True, but there is some ambiguity in when serialization of the result may
occur. It can happen after the result tree is created, but it may also
happen when processing an extension element. The XSLT spec doesn't seem to
address the possibility that d-o-e can be honored by an extension element
as it processes the xsl:value-of and xsl:text elements in its contents.

For example, here's a situation we have in 4XSLT with 4Suite Server:

We have an extension element that acts upon the serialized-as-XML form of
any result fragments that are generated when instantiating its content. 

<foo:our-element>
  <greeting>hello</greeting>
</foo>

In this example, the foo:our-element implementation takes the 'greeting' 
element and its 'hello' text node child, serializes it as XML into the 
string '<greeting>hello</greeting>', and passes this string to some other 
function in the server for additional voodoo to be performed on it.
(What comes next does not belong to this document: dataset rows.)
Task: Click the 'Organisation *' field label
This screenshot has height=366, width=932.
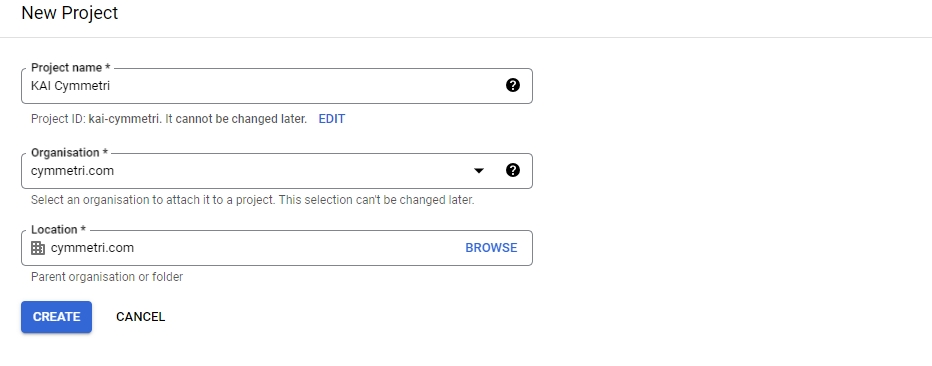Action: pyautogui.click(x=70, y=153)
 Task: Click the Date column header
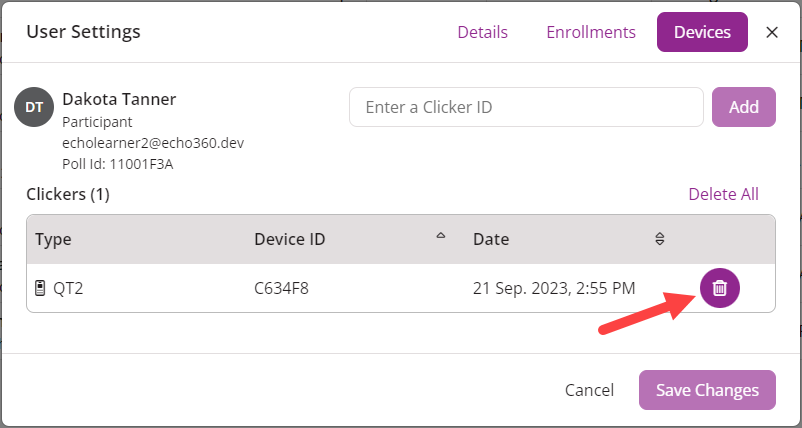[491, 239]
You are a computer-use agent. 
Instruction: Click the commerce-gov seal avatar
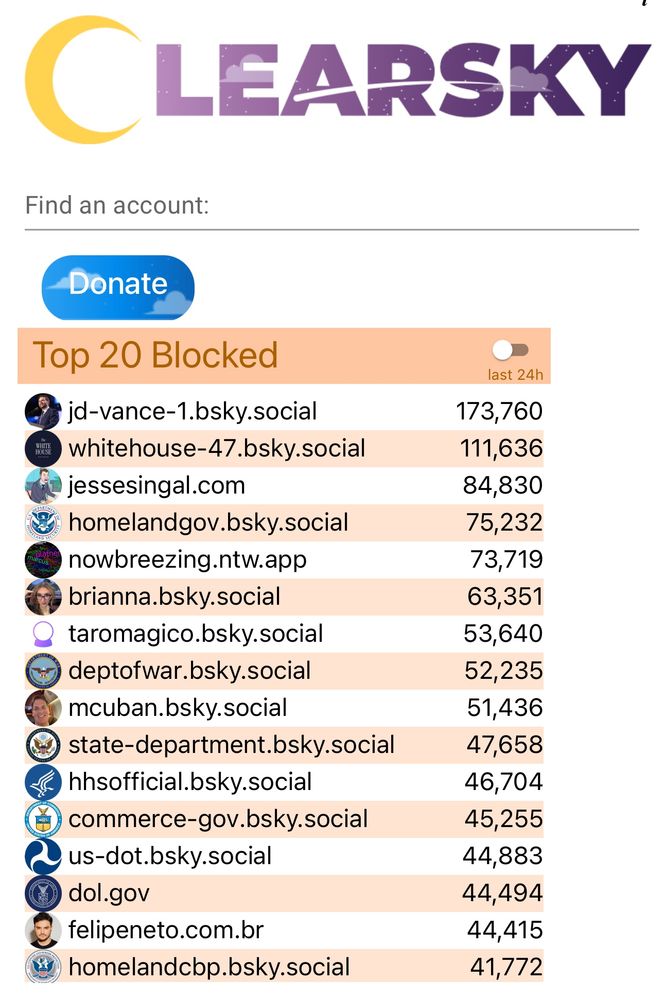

There are times when you may already have the desired XML serialization as
a string. In such a case you can't just plop it in an xsl:value-of inside
the extension element, like in the following example, because you'll
subject it to escaping as it is reserialized.

<xsl:variable name="XMLstring" select="'&lt;greeting&gt;hello&lt;/greeting&gt;'"/>
<foo:our-element>
  <xsl:value-of select="$XMLstring"/>
</foo>

And you can't just change the extension element's implementation by 
plopping the string into an attribute on the element, because attributes 
are subjected to normalization by the XML parser.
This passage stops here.